Wir haben Nachholbedarf beim Personal – das hat zwei Facetten. Das eine ist das Berufspersonal und das andere ist der Milizstand, also unsere verpflichteten Soldaten. Wir haben derzeit sechs Monate Grundwehrdienst. Nach diesen sechs Monaten müssen die Soldaten so gut ausgebildet sein, dass sie in ihrer Milizfunktion alles können. Dann werden sie beordert auf einen gewissen Zeitraum. Beim Grundwehrdienst haben wir mit diesen sechs Monaten ein Hamsterrad. Wenn ich denke, dass ich einen Kraftfahrer zwei Monate ausbilden muss, bis er einmal mit einem Lkw fahren kann. Wenn es sogar ein Spezial-Lkw oder ein Panzer ist, brauche ich fast noch einen dritten Monat dazu – danach habe ich nur mehr drei Monate Zeit. Und in der Nutzungsphase muss ich schon den Nächsten ausbilden.
Was wir jetzt noch gar nicht angesprochen haben, ist der Cyber-Warfare bzw. der hybride Krieg. Wie steht es um die Verteidigungskapazitäten des Bundesheeres?
Hybride Kriegführung ist natürlich ein riesengroßes Thema. Krieg ist ein fürchterliches Wort, aber das ist eben aktuell der Konflikt Russland gegen Europa unterhalb der Schwelle der offenen Konfliktaustragung. Und wir sehen sehr viele Beispiele, wo das schon passiert. Nicht nur im Cyber-Bereich, sondern auch ganz offensiv, wenn man so denkt, dass russische Schiffe einen Anker ziehen und dadurch Unterseekabel erwischen, Gasleitungen zerstören und so weiter. Also das ist eine klassische hybride Kriegführung und da passiert ganz viel. Zudem gibt es nun zwei weitere Domänen der Kriegsführung. Das ist die Information-Domain und Cyber-Domain. Bei der Cyber-Domain ist vor allem ein gesamtstaatlicher Ansatz notwendig, damit man staatliche Netze schützt.
Und wichtig ist aus meiner Sicht auch die Information-Domain. Desinformation läuft aktuell ganz massiv. Also alle diese Ideen der Schuldumkehr gegen Russland, wo man so sagt, es ist ja die Ukraine schuld oder es ist Europa schuld, dass Russland angreifen hat müssen. Das kann man wirklich verfolgen, wie das gesteuert wird und diese Nachrichten jetzt im Information-War bzw. im Desinformation-War gestreut werden und oft auch auf fruchtbaren Boden stoßen.

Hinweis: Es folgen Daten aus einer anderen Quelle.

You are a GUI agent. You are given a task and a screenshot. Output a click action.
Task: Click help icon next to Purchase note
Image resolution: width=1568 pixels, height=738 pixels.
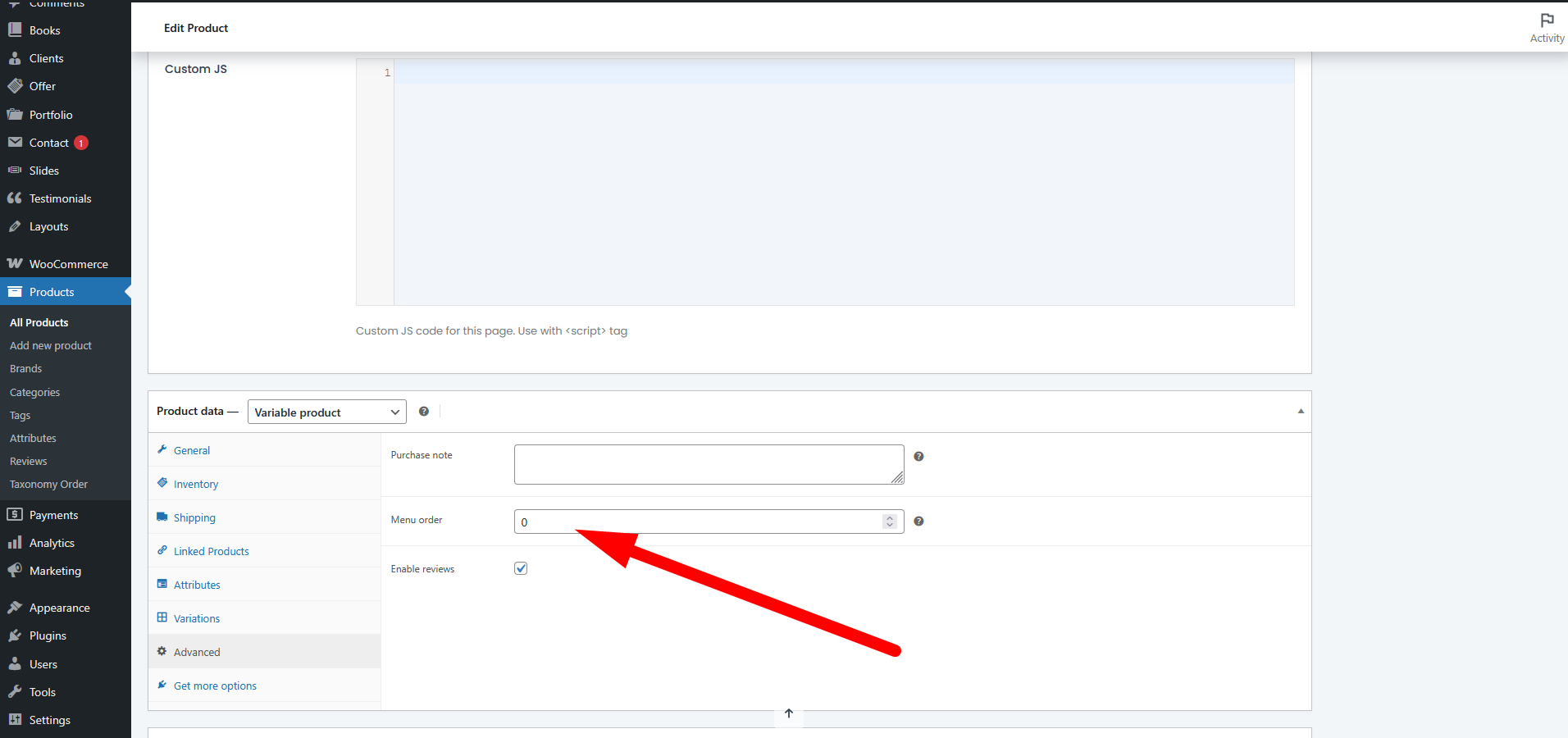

Glauben Sie, dass sich die Bevölkerung des Ernstes der Lage bewusst ist?
Noch nicht ganz. Ich bin aber felsenfest überzeugt, dass die Politik sich der Lage bewusst ist. Das zeigt sie etwa bei der Finanzierung und allen Maßnahmen, die da laufen. Die Bevölkerung hinkt nur ein bisschen nach, obwohl schon sehr viel dazu getan wird, vor allem in den Schulen. Der Ernst der Lage, unter Anführungszeichen, glaube ich, ist schon vielen bewusst. Ich habe fast das Gefühl, dass zu viel Angst vorherrscht, denn Angst ist immer ein schlechter Ratgeber.
In Österreich redet man sich – gerade was die Landesverteidigung angeht – sehr gerne auf die Neutralität hinaus. Muss man in Österreich die Neutralität vielleicht neu denken?
Man sollte natürlich über die Neutralität diskutieren dürfen. Das wäre mir ganz wichtig. Ich persönlich bin noch nicht überzeugt, ob der eine oder andere Weg der bessere ist. Wir sind mit der Neutralität wirklich gut gefahren, das muss man sagen. Die Neutralität ist auch in der Bevölkerung sehr tief verankert. Ob es für die Zukunft auch die richtige Lösung ist, das sollte man sich zumindest einmal anschauen. Wir können nicht sagen, dass uns nichts passiert, weil wir neutral sind. Diese Trittbrettfahrer-Mentalität, das darf nicht sein.
Danke für das Interview.
(Quelle: salzburg24)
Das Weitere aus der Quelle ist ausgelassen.